### [Problem description]
Return each record word for word, keeping none of its pictures.

--------------------

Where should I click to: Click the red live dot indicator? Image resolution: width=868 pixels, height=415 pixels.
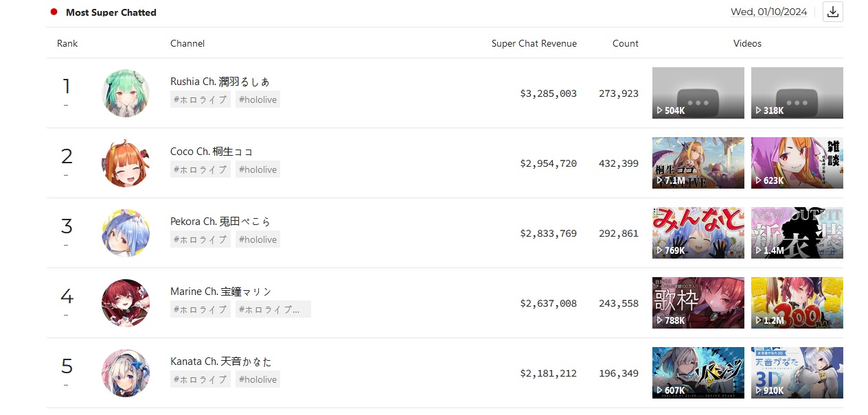54,12
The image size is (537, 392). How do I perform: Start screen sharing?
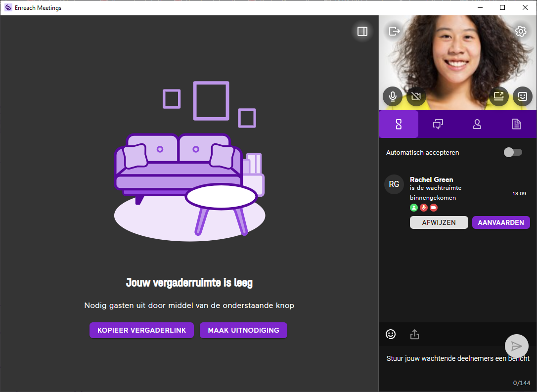(x=499, y=96)
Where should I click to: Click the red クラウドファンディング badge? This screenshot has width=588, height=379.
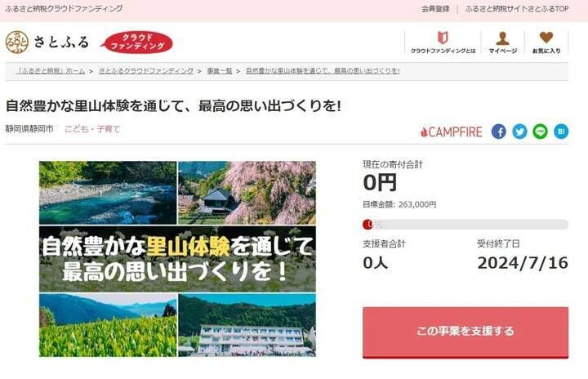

--------------------

### [Completed exercise]
Where should I click to: Click the red live dot indicator? Image resolution: width=868 pixels, height=415 pixels.
54,12
The image size is (537, 392). How do I perform: Start screen sharing?
(x=499, y=96)
Where should I click to: Click the red クラウドファンディング badge? This screenshot has width=588, height=379.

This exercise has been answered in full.